The doctor emphasised the importance of everyday language being more accessible to encourage having everyday conversations about their struggles, triumphs and being able to reflect. She said a beauty of the pandemic is that it has potentially given more time to allow people to think about what they’re experiencing.
Dr Mistry said: “If you think that what lockdown has done is it’s made us go inwards in many ways, you know we’re not accessing support services that we usually would have done, we’re not accessing our social networks as we may have done.
“Having space is what the Sheffield Maternity Cooperative are doing, it’s so important to just have discussions.”
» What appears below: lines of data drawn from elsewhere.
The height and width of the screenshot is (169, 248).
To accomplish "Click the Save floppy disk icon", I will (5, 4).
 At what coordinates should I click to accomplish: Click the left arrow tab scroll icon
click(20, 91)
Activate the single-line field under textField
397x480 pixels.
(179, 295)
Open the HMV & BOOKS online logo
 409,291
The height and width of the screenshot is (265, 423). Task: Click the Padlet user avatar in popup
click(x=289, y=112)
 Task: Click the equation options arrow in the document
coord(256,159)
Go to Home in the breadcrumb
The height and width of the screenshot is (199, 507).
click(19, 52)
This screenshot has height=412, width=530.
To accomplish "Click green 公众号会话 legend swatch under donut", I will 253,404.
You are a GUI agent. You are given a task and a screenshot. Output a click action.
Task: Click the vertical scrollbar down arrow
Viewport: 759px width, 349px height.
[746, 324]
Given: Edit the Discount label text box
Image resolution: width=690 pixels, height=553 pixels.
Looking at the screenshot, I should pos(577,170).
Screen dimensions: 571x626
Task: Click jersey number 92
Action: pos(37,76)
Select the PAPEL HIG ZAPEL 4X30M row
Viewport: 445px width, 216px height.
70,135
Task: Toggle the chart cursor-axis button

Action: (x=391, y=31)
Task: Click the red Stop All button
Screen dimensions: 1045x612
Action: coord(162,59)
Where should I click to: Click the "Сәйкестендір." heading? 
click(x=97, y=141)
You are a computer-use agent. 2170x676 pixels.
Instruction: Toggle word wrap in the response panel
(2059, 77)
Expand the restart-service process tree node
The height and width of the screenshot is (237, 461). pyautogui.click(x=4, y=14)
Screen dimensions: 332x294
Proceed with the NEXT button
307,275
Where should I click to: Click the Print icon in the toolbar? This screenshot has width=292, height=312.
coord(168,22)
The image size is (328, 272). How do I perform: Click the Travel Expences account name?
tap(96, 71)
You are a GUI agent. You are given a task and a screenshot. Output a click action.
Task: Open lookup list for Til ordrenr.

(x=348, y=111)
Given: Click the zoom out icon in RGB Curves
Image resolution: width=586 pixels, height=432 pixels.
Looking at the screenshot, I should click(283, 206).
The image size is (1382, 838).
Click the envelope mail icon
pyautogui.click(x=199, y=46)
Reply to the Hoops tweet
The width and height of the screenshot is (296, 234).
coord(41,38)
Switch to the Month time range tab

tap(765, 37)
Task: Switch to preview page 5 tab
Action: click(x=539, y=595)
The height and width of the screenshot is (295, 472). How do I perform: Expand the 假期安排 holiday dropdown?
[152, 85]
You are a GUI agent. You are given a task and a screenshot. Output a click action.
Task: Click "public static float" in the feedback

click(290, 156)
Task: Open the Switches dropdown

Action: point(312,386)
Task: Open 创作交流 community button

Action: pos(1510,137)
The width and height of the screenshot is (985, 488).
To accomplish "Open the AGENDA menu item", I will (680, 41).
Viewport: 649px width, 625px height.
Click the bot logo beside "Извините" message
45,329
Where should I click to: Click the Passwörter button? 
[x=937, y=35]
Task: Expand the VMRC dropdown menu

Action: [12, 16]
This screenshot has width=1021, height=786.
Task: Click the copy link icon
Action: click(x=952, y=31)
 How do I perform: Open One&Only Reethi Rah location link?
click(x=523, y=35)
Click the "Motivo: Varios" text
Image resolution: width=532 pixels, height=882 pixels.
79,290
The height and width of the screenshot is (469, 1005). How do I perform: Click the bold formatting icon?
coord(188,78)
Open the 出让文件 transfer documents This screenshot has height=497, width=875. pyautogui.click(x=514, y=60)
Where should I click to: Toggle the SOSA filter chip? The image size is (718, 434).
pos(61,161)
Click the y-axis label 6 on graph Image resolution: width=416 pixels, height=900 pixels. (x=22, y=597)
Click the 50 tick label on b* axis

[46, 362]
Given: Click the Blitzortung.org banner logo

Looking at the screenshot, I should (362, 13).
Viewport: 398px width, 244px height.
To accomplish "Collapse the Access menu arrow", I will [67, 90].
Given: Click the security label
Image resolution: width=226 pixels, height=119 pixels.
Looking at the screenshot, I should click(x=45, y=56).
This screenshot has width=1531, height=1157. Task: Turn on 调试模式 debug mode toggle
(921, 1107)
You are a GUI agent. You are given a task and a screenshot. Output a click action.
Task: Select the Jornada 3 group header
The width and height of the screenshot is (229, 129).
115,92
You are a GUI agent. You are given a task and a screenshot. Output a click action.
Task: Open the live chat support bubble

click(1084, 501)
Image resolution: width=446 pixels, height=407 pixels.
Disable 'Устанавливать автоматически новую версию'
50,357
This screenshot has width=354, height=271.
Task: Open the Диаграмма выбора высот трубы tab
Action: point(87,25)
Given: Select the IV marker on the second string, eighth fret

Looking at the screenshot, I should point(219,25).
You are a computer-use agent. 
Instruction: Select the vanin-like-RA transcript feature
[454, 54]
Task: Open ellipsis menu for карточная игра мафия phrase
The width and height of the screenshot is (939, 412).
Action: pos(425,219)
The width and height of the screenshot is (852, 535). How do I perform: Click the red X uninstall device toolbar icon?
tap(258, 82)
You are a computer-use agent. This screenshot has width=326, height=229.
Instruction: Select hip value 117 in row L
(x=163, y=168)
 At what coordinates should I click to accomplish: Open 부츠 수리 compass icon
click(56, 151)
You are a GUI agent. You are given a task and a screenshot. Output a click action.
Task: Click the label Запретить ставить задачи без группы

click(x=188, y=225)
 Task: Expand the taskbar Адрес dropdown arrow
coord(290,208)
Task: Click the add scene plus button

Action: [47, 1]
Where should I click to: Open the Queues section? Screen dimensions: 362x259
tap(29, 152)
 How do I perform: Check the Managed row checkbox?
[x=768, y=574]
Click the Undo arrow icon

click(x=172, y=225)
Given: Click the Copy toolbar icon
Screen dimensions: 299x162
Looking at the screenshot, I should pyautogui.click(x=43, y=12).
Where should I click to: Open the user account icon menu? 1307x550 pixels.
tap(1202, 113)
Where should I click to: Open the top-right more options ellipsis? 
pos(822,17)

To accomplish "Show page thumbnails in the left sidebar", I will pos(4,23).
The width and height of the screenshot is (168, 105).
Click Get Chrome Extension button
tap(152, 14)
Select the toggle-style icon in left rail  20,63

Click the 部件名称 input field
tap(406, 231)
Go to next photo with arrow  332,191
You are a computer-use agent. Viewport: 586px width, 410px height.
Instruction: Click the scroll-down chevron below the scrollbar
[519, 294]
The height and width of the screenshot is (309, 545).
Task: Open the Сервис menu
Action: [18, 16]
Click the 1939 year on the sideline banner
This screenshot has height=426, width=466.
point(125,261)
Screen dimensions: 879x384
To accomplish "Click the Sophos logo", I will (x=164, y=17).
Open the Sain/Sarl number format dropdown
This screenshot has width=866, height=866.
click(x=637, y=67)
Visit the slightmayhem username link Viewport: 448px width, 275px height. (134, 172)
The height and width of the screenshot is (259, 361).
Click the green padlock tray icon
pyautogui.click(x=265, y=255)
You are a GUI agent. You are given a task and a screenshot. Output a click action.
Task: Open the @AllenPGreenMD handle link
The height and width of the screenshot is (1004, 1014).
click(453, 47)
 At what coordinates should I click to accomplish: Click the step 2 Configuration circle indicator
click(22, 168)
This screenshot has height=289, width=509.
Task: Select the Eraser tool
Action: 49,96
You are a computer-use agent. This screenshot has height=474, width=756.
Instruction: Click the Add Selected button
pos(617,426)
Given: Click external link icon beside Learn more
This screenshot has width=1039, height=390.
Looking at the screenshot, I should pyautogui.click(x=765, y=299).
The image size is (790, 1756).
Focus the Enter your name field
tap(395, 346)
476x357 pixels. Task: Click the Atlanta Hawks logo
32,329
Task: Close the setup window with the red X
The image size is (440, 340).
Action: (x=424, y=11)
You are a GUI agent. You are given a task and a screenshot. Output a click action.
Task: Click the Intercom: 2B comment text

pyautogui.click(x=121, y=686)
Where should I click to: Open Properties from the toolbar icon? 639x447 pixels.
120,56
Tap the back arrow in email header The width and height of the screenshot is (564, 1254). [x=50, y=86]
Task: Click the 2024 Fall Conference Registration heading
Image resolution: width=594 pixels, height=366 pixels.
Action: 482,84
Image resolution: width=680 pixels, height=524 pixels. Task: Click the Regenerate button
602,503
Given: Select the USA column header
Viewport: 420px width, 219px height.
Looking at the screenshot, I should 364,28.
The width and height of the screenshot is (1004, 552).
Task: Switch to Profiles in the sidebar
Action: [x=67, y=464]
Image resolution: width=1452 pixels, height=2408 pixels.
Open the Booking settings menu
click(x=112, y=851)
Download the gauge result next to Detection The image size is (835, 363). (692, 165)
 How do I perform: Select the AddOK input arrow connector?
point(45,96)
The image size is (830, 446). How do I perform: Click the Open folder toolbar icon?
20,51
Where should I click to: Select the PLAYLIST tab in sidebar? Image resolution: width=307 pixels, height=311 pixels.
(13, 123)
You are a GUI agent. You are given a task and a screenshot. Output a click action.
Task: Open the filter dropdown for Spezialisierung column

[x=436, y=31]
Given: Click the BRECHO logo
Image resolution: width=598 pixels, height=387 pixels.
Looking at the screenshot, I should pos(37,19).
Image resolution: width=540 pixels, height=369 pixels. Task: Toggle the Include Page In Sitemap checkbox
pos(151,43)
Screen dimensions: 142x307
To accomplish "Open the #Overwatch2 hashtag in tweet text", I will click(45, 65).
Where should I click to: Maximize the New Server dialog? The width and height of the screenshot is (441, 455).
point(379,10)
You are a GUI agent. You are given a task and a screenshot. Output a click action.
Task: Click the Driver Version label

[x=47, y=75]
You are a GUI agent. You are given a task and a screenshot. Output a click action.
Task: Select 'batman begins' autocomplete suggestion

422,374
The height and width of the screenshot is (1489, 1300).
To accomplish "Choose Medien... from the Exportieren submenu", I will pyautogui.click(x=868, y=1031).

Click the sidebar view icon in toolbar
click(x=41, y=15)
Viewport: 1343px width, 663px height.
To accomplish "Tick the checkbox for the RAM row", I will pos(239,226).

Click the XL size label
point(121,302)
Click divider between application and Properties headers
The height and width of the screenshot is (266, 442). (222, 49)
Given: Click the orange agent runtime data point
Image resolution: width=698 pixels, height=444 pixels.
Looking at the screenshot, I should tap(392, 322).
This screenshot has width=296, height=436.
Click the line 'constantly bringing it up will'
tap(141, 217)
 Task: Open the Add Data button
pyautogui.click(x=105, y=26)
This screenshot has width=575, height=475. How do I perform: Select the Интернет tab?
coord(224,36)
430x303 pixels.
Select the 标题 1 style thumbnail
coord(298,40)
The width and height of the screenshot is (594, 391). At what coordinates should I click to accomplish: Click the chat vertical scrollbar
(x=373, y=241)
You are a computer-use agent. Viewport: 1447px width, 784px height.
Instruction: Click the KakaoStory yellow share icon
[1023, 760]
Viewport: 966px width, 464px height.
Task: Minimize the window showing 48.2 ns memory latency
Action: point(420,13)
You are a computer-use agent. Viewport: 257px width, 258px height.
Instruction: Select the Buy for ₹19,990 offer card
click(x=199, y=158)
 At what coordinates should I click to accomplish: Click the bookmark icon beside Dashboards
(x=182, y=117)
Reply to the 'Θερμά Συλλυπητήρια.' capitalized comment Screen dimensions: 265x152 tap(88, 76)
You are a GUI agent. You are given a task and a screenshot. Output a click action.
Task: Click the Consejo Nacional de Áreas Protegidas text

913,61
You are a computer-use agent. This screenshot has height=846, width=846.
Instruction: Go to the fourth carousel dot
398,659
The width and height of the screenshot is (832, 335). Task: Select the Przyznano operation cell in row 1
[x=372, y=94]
The upcoming ‘Identity in Motherhood’ talk will be based around the roles that mothers’ assume, their own and other’s expectations of them and support they do and don’t receive from society.
Dr Mistry said that the lack of research and understanding from a South Asian perspective of motherhood encouraged her to speak up more about the feelings and experiences that they face and to get people thinking, talking and opening up ideas.
Dr Mistry said: “It’s not just totally out of our control that all of a sudden, we’ve become mothers and that’s it, it’s not all or nothing, there are parts of our identity that we could still hold on to.
“The more people that make noise about this particular phase in a woman’s life, it helps. We have to challenge this idea that a pill is going to solve it because it’s not.”